Habertürk
    Takipde Kalın!
      Günlük gelişmeleri takip edebilmek için habertürk uygulamasını indirin

        MUHTEREM okuyucularım... Geçen haftaki yazımı, fosillerin gerçekten ne olduklarının anlaşılmasının, yaşamın tarihi hakkında bilim insanlarına önemli ipuçları verdiği konusundaki tartışmalarla bitirmiştim. İngiliz doktoru ve doğa bilimcisi Martin Lister’in (1639-1712) 1677’de yazdığı Oxfordshire’ın Doğa Tarihi adlı eserinde fosillerin eski canlıların kalıntıları olabilecekleri yorumunu, bunların bugün yaşayan canlılara tıpatıp benzemedikleri için reddettiğini, ancak kendi memleketlisi Robert Hooke’un (1635-1703) Micrographia adlı 1665’te yayımlanmış eserinde İngiltere’de bulunan fosillerin soyları tükenmiş canlılar olabileceğini öne sürdüğünü, ancak Hooke’un fikrinin çok taraftar bulamadığını görmüştük.

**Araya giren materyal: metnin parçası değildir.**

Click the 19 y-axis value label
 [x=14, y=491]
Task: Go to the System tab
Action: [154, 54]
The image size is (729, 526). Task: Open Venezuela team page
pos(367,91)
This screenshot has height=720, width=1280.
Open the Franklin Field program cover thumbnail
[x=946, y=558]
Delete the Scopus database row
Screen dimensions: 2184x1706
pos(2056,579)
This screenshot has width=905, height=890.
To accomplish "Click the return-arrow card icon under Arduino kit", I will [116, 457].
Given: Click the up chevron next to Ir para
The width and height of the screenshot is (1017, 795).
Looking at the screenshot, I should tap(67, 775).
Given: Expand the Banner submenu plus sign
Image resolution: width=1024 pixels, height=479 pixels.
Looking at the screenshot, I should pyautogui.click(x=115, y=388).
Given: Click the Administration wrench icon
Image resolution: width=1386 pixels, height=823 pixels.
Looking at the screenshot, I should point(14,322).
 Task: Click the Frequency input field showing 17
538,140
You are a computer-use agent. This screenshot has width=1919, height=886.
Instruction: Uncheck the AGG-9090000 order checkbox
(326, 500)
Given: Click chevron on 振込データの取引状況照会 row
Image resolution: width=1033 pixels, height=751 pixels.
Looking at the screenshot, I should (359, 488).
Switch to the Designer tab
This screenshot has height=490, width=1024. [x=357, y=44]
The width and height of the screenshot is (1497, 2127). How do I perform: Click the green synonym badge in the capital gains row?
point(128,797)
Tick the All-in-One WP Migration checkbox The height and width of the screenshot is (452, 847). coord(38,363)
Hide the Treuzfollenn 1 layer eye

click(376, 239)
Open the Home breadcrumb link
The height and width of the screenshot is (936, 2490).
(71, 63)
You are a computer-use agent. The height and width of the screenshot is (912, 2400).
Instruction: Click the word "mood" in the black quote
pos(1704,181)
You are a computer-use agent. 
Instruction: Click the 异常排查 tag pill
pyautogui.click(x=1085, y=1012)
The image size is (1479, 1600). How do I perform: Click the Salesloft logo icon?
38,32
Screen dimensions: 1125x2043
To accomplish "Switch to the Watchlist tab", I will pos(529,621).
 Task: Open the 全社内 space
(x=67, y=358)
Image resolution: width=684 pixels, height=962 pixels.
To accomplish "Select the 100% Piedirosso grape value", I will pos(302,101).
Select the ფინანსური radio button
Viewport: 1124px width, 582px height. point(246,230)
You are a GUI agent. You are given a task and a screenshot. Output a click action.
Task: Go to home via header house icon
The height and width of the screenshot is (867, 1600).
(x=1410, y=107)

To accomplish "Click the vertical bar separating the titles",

        Hayvan türlerinin soylarının tükenmesi fikrinin Avrupalılara sempatik gelmemesinin nedeni dindi. Tanrı, dünyayı ve içindekileri yarattığına göre bunlar mükemmel olmalıydı. Tanrı kendi yarattıklarını neden ortadan kaldırsındı ki?

        BİLİMİ ‘KİTAP’A UYDURMAK

        Ancak elbette herkes dinin insan düşüncesine çekmeye çalıştığı sınırlar içinde kalmıyordu.

        Entegral ve diferansiyel hesabın mucitlerinden evrensel dâhi Gottfried Wilhelm von Leibniz (1646-1716) bunlardan biriydi. Ölümünden 33 yıl sonra yayımlanmış olan Protogaea (İlkel Dünya) adlı kitabında Leibniz şunları yazmıştır:

        “Bazıları keyfi tahminlerde o denli ileri giderler ki, bir zamanlar, okyanusun her şeyi örttüğü dönemlerde, şimdi karada yaşayan hayvanların su hayvanları olmuş olduğuna, daha sonra suyun çekilmesiyle amfibi (çift yaşamlı) olduklarına ve zamanla bunların çocuklarının ilk yurtlarına yabancılaşmış olduğuna inanırlar. Ama bu kutsal yazarlara ters düşer ki onlardan ayrılmak günahtır.”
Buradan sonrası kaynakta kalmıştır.